No tomaba parte alguna en la conversación: la llamaban necia, y como se lo habían repetido tanto, ella lo creía. A veces cuando alguna persona de talento se introducía en el círculo de familia, Inés escuchaba en un rincón, y sus ojos espantados brillaban como carbones encendidos. Pero había un lugar en donde Inés reinaba sin trabas: era un cuartito abandonado en lo más alto de la casa, que había adornado a su gusto, y donde se hallaba tranquila y libre de reprensiones.

Allí debía vérsela, su corazón lleno de ternura pronto a deshacerse de dolor, dudando de su inteligencia, y derramando amargas lágrimas por su tontería, su fealdad y su carácter, que hacían que nadie la quisiese. Allí contrajo amistad con las estrellas, la luna y el relámpago, y un artista, viendo la animación de su rostro en aquella ventanita, hubiera podido tomarla por una improvisadora italiana. Allí, sacudía sus cadenas, su alma se hallaba libre y se reflejaba en su fisonomía. Pero en el momento que bajaba al círculo de su familia, volvía a ser la Inés.

—La hija menor de Ud., señor don Lucas, se diferencia mucho del resto de la familia, dijo doña Ana, vieja solterona que estaba de visita en la casa.
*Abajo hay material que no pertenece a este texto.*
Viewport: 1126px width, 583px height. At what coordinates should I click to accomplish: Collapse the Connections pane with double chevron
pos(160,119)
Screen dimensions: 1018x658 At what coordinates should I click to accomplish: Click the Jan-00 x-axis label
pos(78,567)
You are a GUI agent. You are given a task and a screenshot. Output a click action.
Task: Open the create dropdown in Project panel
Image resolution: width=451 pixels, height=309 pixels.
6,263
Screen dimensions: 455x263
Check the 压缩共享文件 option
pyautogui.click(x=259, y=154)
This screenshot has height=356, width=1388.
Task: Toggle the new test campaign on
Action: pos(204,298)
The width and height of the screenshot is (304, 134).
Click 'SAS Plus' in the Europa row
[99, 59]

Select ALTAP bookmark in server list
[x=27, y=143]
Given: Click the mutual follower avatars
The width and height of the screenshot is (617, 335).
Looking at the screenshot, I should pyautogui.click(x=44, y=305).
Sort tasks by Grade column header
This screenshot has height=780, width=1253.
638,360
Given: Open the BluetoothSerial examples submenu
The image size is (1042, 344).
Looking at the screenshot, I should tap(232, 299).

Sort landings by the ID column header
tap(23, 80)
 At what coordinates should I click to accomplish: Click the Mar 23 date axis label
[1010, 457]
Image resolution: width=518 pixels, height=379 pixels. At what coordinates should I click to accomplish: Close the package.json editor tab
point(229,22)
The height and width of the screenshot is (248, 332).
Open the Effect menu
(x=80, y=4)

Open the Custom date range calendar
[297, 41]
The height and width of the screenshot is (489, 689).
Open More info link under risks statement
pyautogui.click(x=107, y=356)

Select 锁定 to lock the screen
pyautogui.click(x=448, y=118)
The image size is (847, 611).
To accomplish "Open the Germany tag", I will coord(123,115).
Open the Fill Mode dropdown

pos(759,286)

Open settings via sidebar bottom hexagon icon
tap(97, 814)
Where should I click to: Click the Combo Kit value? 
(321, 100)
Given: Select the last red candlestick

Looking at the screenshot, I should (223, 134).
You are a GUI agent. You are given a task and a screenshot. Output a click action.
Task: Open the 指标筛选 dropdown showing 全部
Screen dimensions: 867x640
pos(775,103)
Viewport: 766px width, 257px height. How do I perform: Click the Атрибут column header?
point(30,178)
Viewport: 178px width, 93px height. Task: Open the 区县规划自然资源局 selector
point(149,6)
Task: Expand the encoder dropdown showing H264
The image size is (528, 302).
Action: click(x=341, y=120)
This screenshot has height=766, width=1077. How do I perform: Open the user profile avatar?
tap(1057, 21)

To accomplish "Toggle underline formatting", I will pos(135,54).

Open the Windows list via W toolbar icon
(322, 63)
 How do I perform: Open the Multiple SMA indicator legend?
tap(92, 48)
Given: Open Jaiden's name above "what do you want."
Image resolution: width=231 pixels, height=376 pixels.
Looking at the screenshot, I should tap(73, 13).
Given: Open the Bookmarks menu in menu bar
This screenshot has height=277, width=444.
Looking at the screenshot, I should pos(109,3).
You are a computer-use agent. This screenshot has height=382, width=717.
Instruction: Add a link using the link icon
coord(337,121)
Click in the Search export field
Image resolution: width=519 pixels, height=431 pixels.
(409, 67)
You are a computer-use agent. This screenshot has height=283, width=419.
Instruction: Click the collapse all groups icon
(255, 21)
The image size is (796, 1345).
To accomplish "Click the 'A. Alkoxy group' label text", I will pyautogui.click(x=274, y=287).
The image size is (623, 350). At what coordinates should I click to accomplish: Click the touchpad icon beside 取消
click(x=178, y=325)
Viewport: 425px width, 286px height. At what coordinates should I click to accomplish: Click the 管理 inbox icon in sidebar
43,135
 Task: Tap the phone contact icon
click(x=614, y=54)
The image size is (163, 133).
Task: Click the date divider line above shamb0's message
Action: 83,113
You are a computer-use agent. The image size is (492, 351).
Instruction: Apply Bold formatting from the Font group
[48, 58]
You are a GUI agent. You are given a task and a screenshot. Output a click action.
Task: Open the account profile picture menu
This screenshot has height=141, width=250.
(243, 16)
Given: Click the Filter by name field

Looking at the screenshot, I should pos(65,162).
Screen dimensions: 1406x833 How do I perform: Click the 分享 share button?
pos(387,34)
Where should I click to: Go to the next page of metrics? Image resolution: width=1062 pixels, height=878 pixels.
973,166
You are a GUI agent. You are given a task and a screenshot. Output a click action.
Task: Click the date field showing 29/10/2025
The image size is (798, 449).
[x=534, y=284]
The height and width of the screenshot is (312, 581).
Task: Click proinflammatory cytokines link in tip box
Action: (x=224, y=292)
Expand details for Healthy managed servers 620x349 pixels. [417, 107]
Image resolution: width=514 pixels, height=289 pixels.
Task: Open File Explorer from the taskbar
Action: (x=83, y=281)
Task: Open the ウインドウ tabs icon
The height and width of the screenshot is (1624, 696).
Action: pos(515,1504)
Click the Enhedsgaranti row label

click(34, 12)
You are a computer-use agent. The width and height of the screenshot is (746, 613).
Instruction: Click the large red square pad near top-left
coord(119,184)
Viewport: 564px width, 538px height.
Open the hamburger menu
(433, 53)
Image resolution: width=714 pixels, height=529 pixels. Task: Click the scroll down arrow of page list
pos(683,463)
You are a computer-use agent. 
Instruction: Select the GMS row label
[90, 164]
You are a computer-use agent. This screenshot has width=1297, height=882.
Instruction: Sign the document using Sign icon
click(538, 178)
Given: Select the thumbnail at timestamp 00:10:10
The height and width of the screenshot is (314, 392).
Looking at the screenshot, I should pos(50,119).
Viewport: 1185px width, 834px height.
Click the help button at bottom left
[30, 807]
—Si, si, repitió el anciano alzando los hombros: no se parece mucho a los demás ; nada tiene de hermosa. Es una chica extraña e incomprensible; prefiere la soledad a la sociedad y no se cuida de nada. A veces se me figura que es de otra casta, que la cambiaron en la cuna u otra cosa parecida.

—¿Pero en qué pasa el tiempo?

—No lo sé. Mi mujer dice que se ha arreglado una especie de covacha en lo más alto de la casa , donde se está las horas muertas contemplando las estrellas. ¡Qué extravagante es la tal Inés! y bestia como un leño.

Y don Lucas tomó su periódico y atizó la chimenea.

Doña Ana se quedó pensativa. Tenía un corazón muy amante para ser vieja y solterona; sentía no haber sido madre, aunque no fuese más que para hacer ver al mundo lo buena madre que hubiese sido, y se resolvió estudiar a la Inés.

Un día oye llamar esta a la puerta del camaranchón. ¿Quién podrá ser? Sospecha si irán a expulsarla de su retiro, y abre la puerta como asustada.

Doña Ana entra.

—¿Estás incomodada conmigo porque te vengo a visitar hija mía? Parece que no te contenta el verme.

—No, no es eso, dice Inés, apartándose de los ojos sus cabellos negros y enredados, pero es tan raro que haya Ud. tenido la ocurrencia de venir. Nadie ha pensado nunca en visitarme.

—¿Y por qué no, Inés?

—¡Ah! no lo sé, respondió con humildad: a menos que no sea porque soy tonta, fea y desagradable.